Worker pools are container clusters that work off of a queue and scale in/out based upon the number of messages in the queue. Ideally when processing decision optimizations, the same compute type is used for consistency of results. To ensure that containers have the same resources the cluster runs on top of an autoscaling group. Worker pools can be either based on ARM (lower cost, more compute) or AMD. The customer can configure multiple worker pools to ensure fairness amongst applications. The worker pool to use is specified when submitting a run to the run engine.
You choose the instance sizes and types for the pools, and the minimum and maximum number of containers to run. Pools allow you to manage dedicated resources for applications with different compute requirements, and scale independently without interfering with other applications.
Core Concepts
Jobs
The runner executes jobs. Jobs define a specific type of optimization to execute. There are several job types available; fleet, binary, and SDK (coming soon). Any supported job type can be assigned to any worker pool. A run is considered the execution of a specific type of job.
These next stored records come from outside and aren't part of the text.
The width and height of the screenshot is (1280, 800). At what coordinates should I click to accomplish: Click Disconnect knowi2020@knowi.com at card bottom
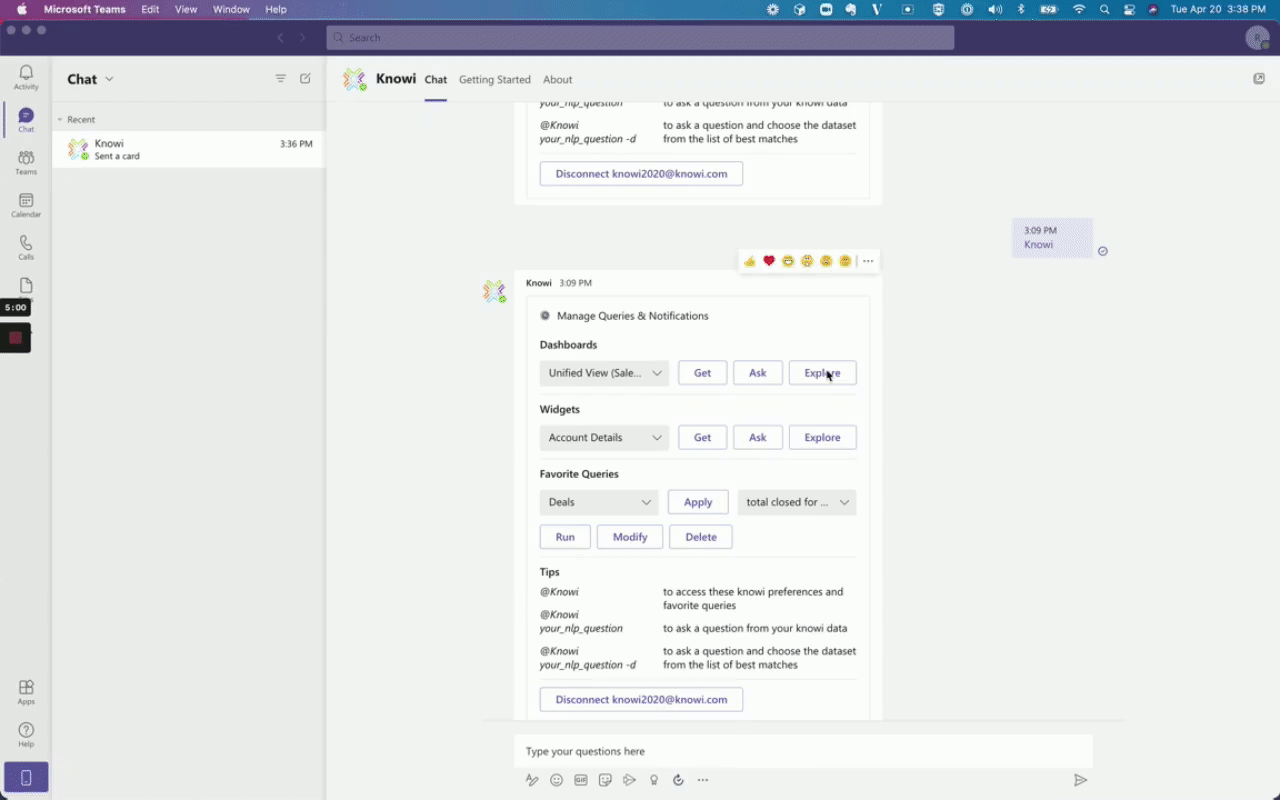641,699
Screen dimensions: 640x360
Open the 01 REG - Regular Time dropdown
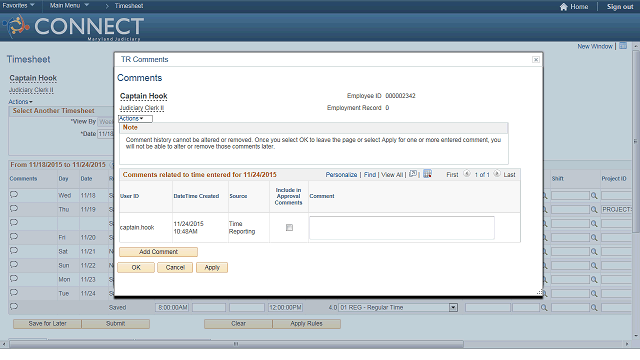pos(453,307)
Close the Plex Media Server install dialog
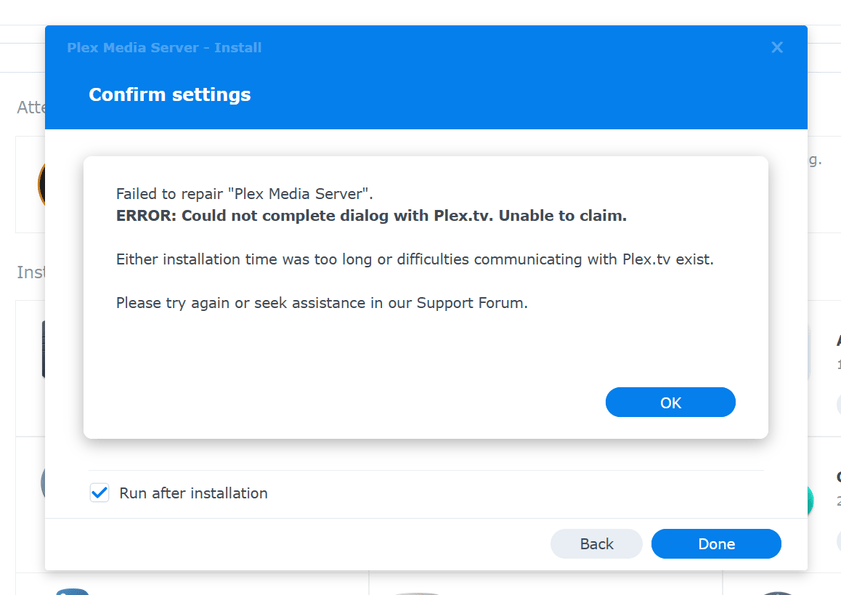 coord(777,47)
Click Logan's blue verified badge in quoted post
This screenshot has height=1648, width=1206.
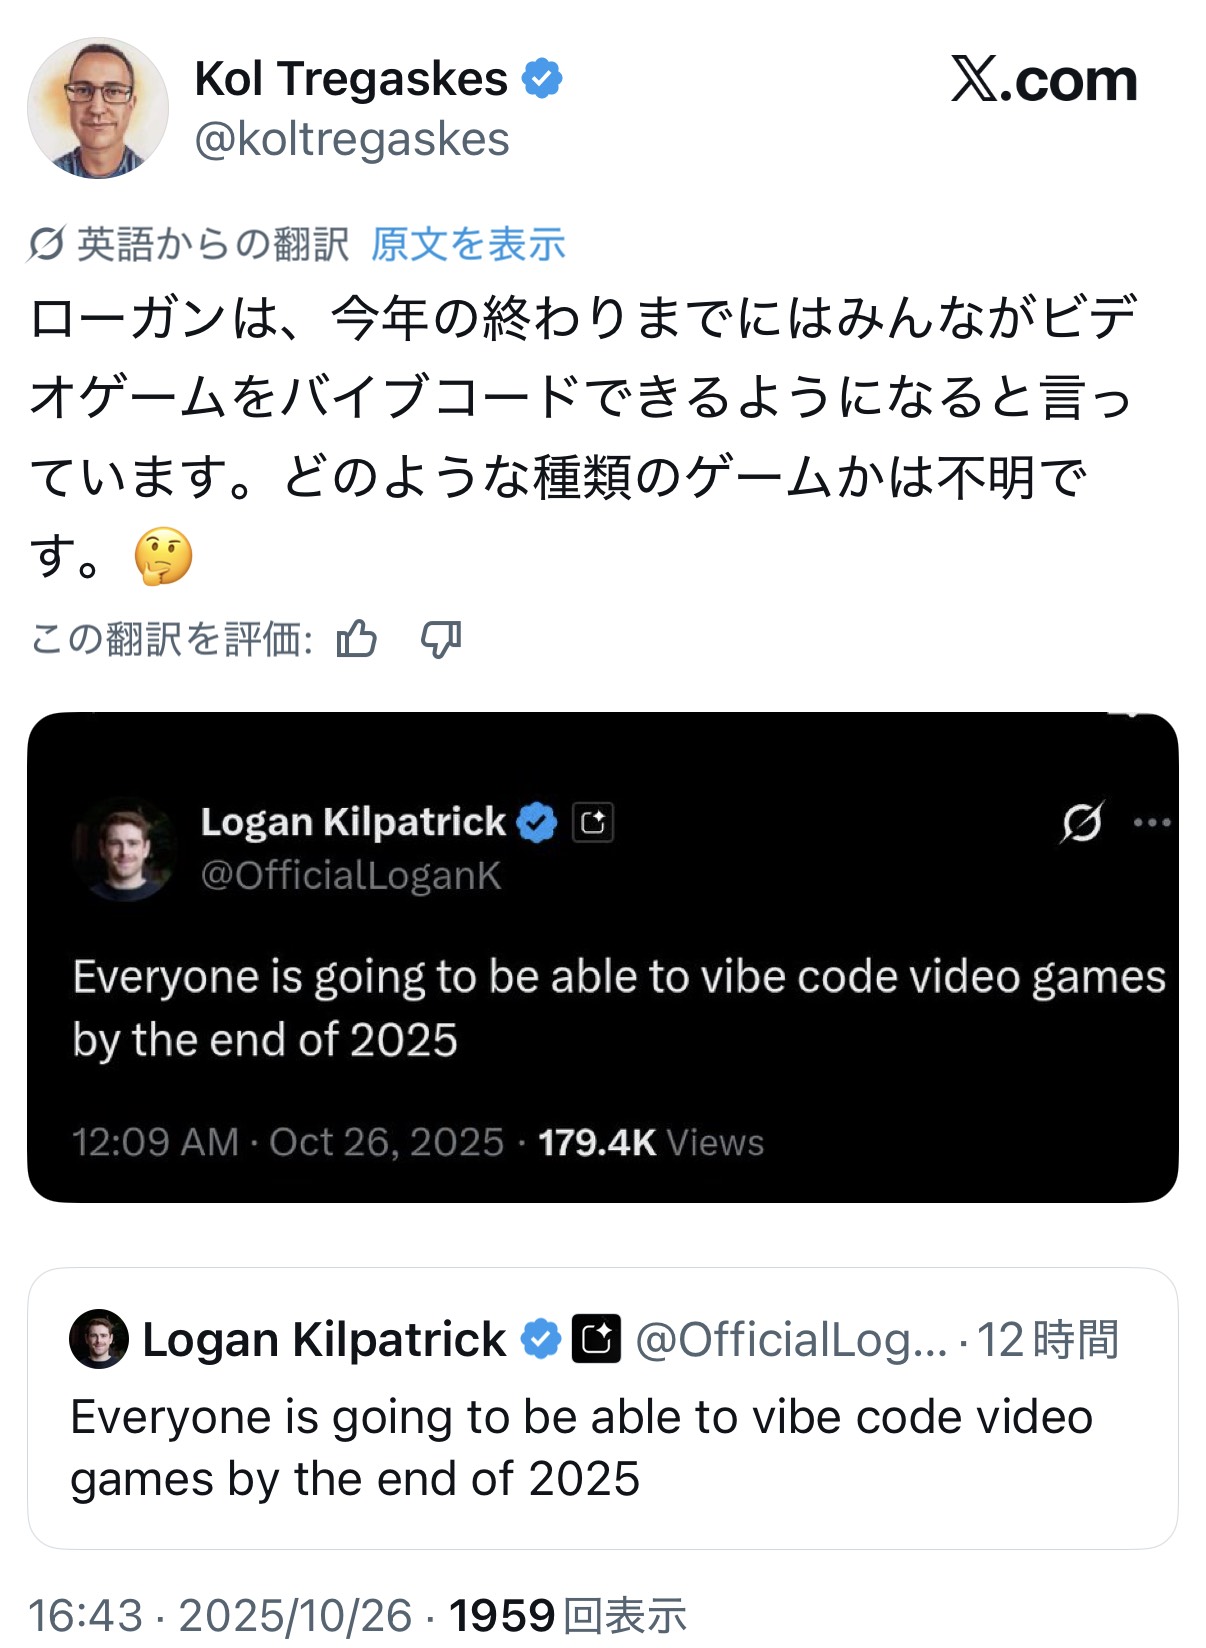(541, 1339)
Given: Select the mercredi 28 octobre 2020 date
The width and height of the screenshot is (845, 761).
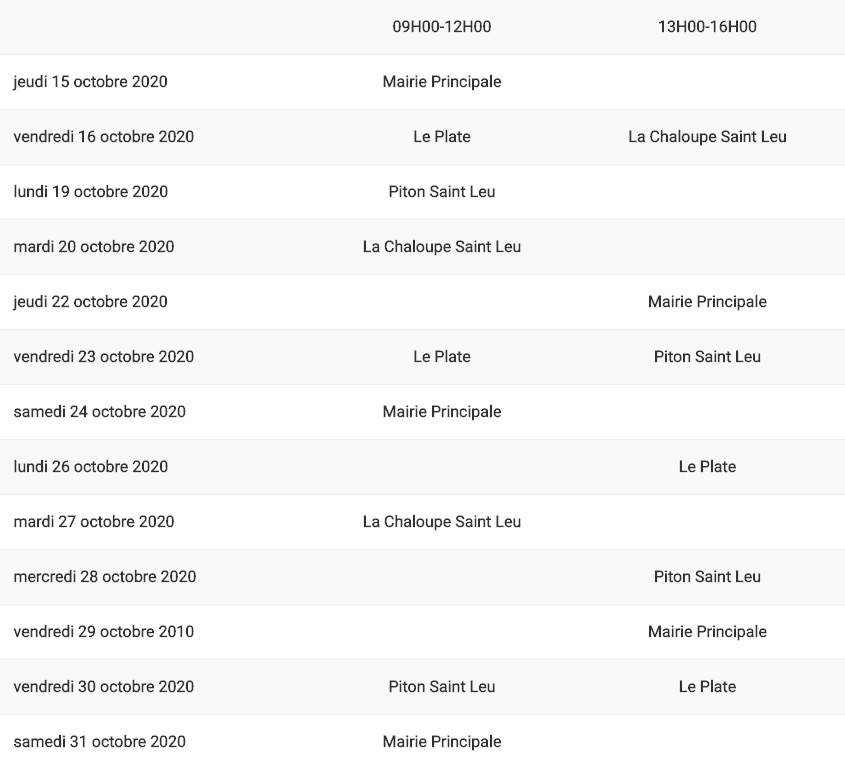Looking at the screenshot, I should point(104,577).
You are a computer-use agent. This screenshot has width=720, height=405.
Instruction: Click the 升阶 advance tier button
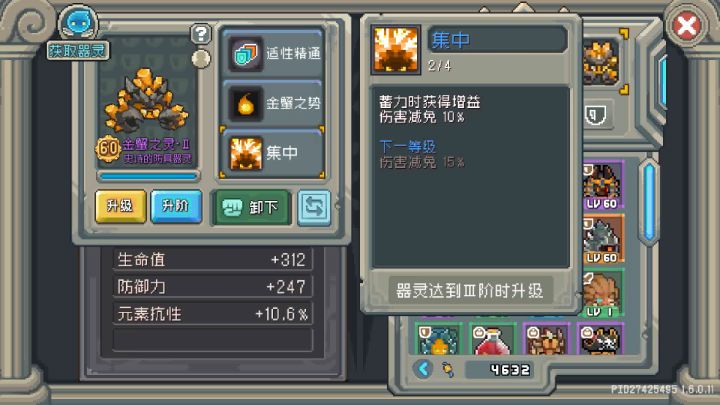(176, 206)
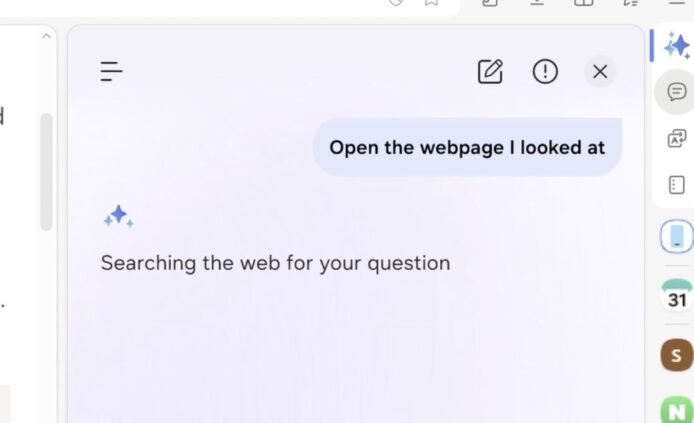Click the feedback exclamation circle icon

[545, 71]

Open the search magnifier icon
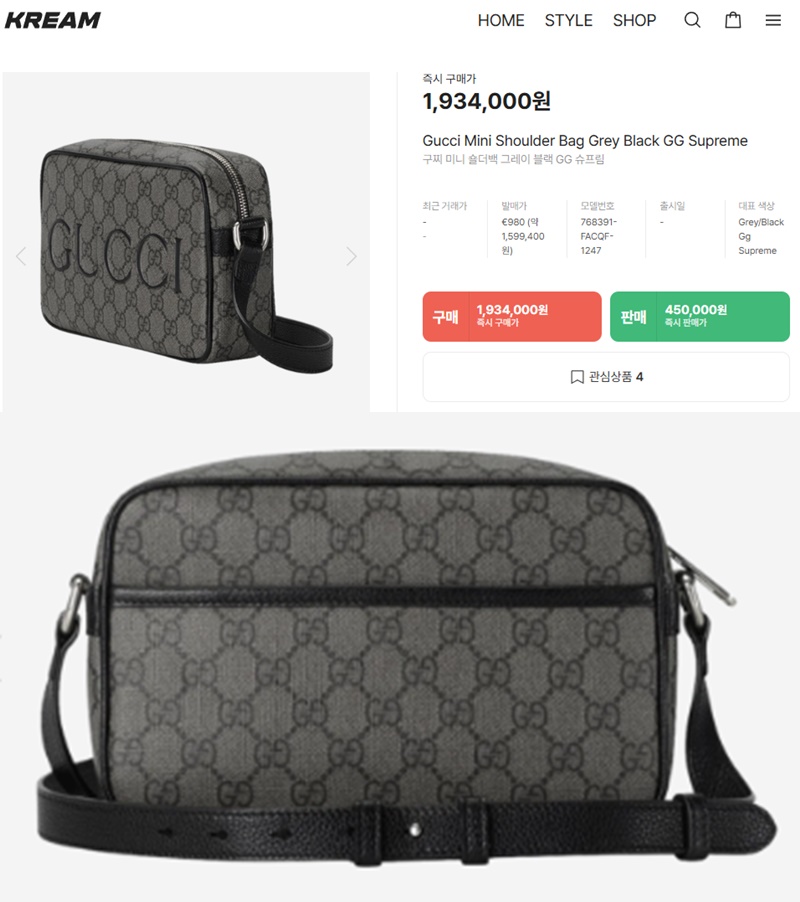692,20
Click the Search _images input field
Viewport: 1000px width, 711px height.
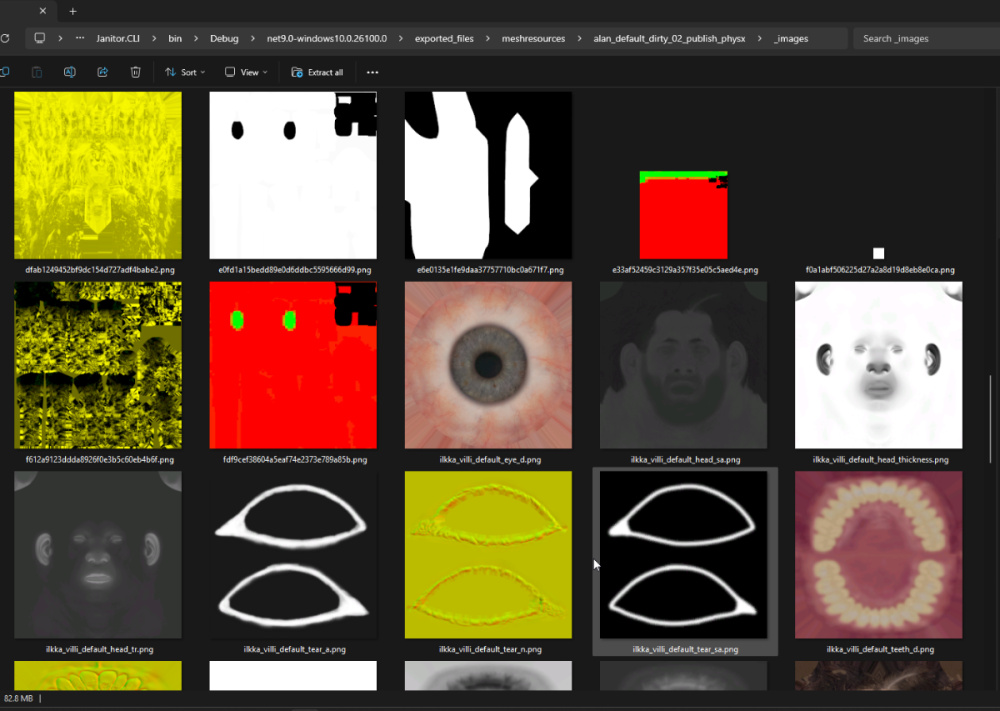coord(920,39)
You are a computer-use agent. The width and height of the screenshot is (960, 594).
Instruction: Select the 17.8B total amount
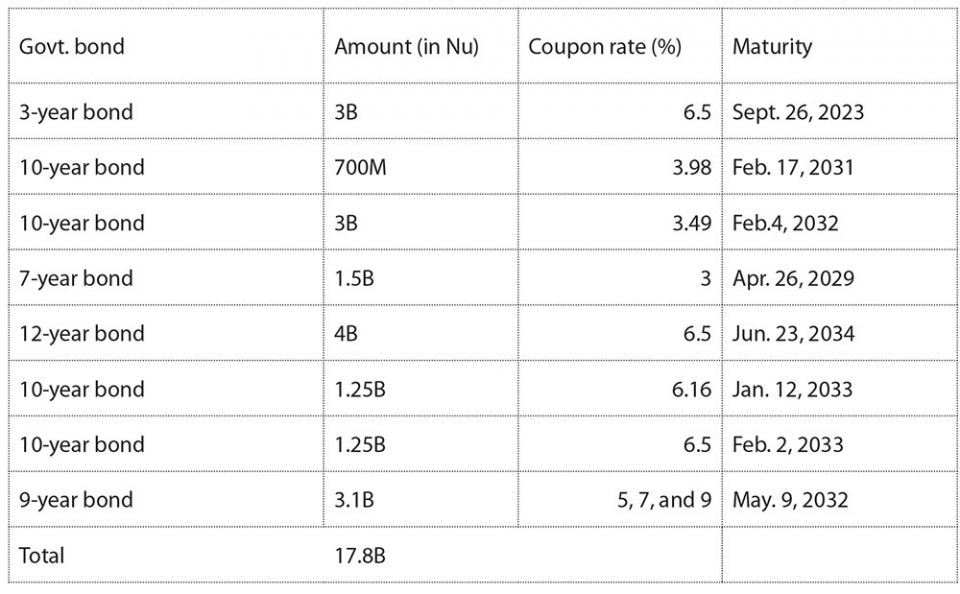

Fleet – A fleet run executes a Nextmv provided application for vehicle routing problems. Runs submitted to this job must conform to the nextmv specified fleet input model.
Binary – this type of job executes a binary that solves a decision optimization problem defined using the Nextmv engine. We intend to deprecate this type of run in the future in favor of a SDK plugin.
SDK – The SDK job executes a binary that uses the Nextmv plugin. This is not yet implemented. We can help with a workaround until this job is added using binary plugins.
Onfleet – Onfleet is an application that integrates Onfleet with fleet. The input must conform to the specified Onfleet input model. Nextmv calls Onfleet on your behalf to get input data, runs the optimization, then returns results.
Artifacts
Artifacts are customer produced objects used in the processing of runs. Currently artifacts supported are either a binary executable named main, or tarballs that contain a set of assets including an executable named main. These define the executable used when making binary runs. Binary run requests include an artifact identifier.
Worker Pools
Worker pools are dedicated compute pools for processing runs. You specify what pool to use on a run when submitting the request. You can control the minimum and maximum compute resources in a worker pool, and they will be scaled automatically for you based upon the number of runs waiting to be processed. Worker pools can use either ARM or AMD based containers and instances. Binaries that you run must match the architecture of the worker pool containers/instances.
Secrets
A secret is a customer-provided sensitive secret that the runner needs to protect, for example, an Onfleet API key. These secrets are encrypted and stored by the runner. For jobs that require secrets the input specifies a secret key identifier used by the job to access a previously defined secret.